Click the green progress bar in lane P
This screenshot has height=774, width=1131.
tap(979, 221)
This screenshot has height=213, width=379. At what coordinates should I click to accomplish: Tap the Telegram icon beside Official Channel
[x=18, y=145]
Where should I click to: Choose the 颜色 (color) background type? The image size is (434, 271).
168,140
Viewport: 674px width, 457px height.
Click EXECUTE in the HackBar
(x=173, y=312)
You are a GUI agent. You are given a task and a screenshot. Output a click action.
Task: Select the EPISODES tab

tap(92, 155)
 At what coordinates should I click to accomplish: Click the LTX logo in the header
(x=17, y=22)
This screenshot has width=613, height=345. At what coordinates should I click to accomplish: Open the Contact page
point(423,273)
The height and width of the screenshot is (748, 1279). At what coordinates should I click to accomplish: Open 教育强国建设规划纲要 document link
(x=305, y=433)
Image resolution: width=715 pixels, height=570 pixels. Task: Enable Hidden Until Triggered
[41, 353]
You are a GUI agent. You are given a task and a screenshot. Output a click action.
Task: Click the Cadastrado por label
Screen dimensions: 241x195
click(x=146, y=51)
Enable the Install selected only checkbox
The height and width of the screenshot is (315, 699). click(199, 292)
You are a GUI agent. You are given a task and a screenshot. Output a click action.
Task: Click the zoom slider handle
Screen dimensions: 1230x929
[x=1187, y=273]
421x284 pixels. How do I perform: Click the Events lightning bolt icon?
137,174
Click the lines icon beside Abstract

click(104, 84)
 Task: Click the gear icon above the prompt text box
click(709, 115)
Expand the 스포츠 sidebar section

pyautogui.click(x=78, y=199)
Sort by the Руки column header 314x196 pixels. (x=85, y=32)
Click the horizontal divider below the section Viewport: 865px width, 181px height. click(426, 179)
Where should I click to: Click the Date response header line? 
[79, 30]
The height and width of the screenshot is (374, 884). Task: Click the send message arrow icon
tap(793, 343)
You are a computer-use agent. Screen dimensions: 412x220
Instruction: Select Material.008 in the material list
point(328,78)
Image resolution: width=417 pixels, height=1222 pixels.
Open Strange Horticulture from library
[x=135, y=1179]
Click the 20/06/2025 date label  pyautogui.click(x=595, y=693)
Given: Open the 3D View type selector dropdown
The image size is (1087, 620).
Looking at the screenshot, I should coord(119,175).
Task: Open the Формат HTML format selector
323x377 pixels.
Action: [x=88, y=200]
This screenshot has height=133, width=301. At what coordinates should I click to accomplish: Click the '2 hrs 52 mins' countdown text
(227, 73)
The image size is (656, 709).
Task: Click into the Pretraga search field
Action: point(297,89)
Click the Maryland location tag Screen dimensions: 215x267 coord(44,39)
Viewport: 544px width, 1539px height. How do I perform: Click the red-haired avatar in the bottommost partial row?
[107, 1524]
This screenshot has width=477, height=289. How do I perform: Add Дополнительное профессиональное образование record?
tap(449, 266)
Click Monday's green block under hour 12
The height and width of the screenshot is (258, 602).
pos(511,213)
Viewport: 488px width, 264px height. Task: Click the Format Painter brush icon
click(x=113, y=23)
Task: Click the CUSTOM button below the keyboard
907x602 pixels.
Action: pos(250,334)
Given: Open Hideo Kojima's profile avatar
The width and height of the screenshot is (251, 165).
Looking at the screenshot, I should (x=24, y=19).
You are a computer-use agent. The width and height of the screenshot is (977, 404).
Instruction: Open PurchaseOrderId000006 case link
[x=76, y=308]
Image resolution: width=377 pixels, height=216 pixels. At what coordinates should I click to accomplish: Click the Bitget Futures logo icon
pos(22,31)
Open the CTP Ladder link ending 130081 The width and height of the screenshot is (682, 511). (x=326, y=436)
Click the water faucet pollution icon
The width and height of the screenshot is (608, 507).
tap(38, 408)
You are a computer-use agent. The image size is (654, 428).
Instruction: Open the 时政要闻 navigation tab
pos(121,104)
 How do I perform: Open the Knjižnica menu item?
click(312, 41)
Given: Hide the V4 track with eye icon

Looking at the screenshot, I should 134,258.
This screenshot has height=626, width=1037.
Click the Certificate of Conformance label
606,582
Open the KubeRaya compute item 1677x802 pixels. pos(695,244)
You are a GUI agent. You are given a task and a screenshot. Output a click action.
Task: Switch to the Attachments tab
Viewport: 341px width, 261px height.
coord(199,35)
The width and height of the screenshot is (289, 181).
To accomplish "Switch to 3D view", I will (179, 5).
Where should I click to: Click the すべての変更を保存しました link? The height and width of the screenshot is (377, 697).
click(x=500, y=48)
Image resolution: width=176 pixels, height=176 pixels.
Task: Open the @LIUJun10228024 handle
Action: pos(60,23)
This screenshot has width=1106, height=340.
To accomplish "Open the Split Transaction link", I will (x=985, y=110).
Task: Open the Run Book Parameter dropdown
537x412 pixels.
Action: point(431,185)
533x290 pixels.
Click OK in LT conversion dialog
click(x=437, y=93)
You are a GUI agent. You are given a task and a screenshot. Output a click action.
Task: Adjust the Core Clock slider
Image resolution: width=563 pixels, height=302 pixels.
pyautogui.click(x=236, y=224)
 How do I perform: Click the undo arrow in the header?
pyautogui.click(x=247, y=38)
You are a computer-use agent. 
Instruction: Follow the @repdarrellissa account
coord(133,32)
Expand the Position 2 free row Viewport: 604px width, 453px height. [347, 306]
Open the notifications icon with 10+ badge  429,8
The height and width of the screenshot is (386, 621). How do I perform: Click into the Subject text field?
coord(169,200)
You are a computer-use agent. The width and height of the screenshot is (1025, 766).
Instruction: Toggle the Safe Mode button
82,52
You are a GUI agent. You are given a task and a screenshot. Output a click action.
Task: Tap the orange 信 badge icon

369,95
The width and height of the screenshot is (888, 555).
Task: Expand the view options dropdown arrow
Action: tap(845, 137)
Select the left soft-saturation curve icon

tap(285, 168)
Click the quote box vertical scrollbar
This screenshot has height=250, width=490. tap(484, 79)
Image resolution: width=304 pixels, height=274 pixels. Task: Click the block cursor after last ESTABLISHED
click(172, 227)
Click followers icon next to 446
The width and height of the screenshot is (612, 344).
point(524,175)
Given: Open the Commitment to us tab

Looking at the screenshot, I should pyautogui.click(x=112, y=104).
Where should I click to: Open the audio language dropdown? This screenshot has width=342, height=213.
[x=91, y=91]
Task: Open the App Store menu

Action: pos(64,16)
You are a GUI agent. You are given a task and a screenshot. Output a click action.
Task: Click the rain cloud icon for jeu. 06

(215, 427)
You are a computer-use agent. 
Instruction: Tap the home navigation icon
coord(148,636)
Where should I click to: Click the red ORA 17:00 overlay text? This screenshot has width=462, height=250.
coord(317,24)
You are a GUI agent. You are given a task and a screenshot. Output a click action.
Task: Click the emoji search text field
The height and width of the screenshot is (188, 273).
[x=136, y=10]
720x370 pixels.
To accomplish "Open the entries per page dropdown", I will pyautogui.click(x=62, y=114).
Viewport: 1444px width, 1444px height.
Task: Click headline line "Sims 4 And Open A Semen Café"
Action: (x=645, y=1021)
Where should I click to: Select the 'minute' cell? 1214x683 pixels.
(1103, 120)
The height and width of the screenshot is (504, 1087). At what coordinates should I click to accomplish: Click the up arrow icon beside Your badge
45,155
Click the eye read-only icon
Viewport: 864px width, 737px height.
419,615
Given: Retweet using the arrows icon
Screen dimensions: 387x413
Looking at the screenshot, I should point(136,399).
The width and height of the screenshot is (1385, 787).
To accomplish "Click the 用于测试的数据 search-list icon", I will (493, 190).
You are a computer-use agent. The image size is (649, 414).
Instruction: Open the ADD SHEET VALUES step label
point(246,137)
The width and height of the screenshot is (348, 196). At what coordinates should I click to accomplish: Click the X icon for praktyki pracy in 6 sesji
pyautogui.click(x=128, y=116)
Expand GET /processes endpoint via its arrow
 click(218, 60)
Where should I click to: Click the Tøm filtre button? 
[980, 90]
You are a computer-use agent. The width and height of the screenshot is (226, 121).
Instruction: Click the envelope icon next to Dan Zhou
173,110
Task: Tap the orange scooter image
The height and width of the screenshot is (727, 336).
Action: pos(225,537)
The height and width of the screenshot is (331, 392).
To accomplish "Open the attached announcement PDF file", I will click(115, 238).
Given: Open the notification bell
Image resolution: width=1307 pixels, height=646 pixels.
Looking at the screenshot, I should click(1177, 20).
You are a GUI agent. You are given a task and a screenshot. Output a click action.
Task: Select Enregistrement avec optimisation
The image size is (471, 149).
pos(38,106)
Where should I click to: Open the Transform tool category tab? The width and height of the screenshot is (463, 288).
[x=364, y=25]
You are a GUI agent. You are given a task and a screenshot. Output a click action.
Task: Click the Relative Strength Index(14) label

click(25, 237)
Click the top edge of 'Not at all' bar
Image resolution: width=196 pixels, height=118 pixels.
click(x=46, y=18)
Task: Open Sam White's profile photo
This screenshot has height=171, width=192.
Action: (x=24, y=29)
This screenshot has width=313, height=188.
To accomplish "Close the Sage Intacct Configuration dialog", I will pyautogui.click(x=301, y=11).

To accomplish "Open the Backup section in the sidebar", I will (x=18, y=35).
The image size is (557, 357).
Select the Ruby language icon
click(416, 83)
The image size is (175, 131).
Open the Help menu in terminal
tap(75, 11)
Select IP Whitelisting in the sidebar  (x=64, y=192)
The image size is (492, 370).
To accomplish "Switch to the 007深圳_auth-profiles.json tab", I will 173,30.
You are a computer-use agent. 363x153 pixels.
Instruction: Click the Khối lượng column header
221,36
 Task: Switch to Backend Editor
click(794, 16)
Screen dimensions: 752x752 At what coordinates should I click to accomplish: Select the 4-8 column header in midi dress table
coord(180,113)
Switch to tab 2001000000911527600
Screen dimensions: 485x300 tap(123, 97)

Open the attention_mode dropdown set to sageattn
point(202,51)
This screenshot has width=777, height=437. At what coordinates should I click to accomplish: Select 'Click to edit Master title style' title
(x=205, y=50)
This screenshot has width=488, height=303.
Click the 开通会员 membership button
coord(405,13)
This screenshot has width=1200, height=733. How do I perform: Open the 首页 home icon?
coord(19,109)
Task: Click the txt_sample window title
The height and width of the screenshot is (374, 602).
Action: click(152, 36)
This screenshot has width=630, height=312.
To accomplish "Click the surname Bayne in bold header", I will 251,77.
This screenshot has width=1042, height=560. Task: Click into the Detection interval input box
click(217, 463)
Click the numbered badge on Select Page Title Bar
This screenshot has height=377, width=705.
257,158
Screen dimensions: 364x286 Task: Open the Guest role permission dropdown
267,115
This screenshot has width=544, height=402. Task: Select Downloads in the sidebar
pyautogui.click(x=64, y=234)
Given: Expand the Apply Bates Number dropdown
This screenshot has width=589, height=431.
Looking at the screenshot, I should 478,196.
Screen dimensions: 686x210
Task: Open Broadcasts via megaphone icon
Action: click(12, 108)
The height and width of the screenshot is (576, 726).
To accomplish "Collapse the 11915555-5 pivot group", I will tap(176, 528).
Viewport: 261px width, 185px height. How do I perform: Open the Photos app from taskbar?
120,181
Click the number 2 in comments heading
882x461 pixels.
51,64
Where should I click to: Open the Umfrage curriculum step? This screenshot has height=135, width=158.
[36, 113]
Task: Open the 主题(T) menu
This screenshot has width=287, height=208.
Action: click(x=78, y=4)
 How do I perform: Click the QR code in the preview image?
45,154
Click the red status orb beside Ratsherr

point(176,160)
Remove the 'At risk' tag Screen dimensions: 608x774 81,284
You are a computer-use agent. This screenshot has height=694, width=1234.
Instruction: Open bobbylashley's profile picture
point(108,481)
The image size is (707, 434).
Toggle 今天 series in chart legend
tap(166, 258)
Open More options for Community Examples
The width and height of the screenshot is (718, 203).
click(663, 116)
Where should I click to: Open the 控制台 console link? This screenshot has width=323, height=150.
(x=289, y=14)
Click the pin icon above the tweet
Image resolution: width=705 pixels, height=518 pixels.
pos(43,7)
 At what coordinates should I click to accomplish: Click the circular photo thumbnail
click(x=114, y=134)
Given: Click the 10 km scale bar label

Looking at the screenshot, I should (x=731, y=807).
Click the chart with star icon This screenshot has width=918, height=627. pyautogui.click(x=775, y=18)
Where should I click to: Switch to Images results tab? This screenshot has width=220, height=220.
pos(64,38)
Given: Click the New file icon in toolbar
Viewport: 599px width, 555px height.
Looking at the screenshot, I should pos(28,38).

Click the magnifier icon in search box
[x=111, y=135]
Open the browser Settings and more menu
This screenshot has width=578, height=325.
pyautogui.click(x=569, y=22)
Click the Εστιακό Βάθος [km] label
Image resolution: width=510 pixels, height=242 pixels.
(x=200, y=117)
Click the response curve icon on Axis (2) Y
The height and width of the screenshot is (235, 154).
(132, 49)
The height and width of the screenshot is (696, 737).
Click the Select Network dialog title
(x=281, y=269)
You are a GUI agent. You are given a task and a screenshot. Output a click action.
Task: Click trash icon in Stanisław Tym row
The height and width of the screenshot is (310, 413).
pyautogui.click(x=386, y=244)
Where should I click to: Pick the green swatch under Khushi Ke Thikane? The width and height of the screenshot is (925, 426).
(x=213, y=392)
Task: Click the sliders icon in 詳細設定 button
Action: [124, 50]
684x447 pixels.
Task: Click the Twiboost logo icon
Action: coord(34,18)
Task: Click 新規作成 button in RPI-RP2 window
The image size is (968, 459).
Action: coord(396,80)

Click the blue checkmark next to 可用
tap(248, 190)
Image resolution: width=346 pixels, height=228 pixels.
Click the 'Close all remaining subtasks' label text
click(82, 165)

*Your task:* Look through the entries above for the word "computer". Copy every line where it shows up.

*Written response:*
You are a computer-use agent. Screen dimensions: 412x220
You are a computer-use agent. The width and height of the screenshot is (977, 404).
You are a computer-use agent. The image size is (654, 428).
You are a computer-use agent. 
You are a computer-use agent. The width and height of the screenshot is (1025, 766).
You are a computer-use agent. 
You are a computer-use agent. The image size is (649, 414).
You are a computer-use agent. The width and height of the screenshot is (226, 121).
You are a computer-use agent. 363x153 pixels.
You are a computer-use agent. This screenshot has height=694, width=1234.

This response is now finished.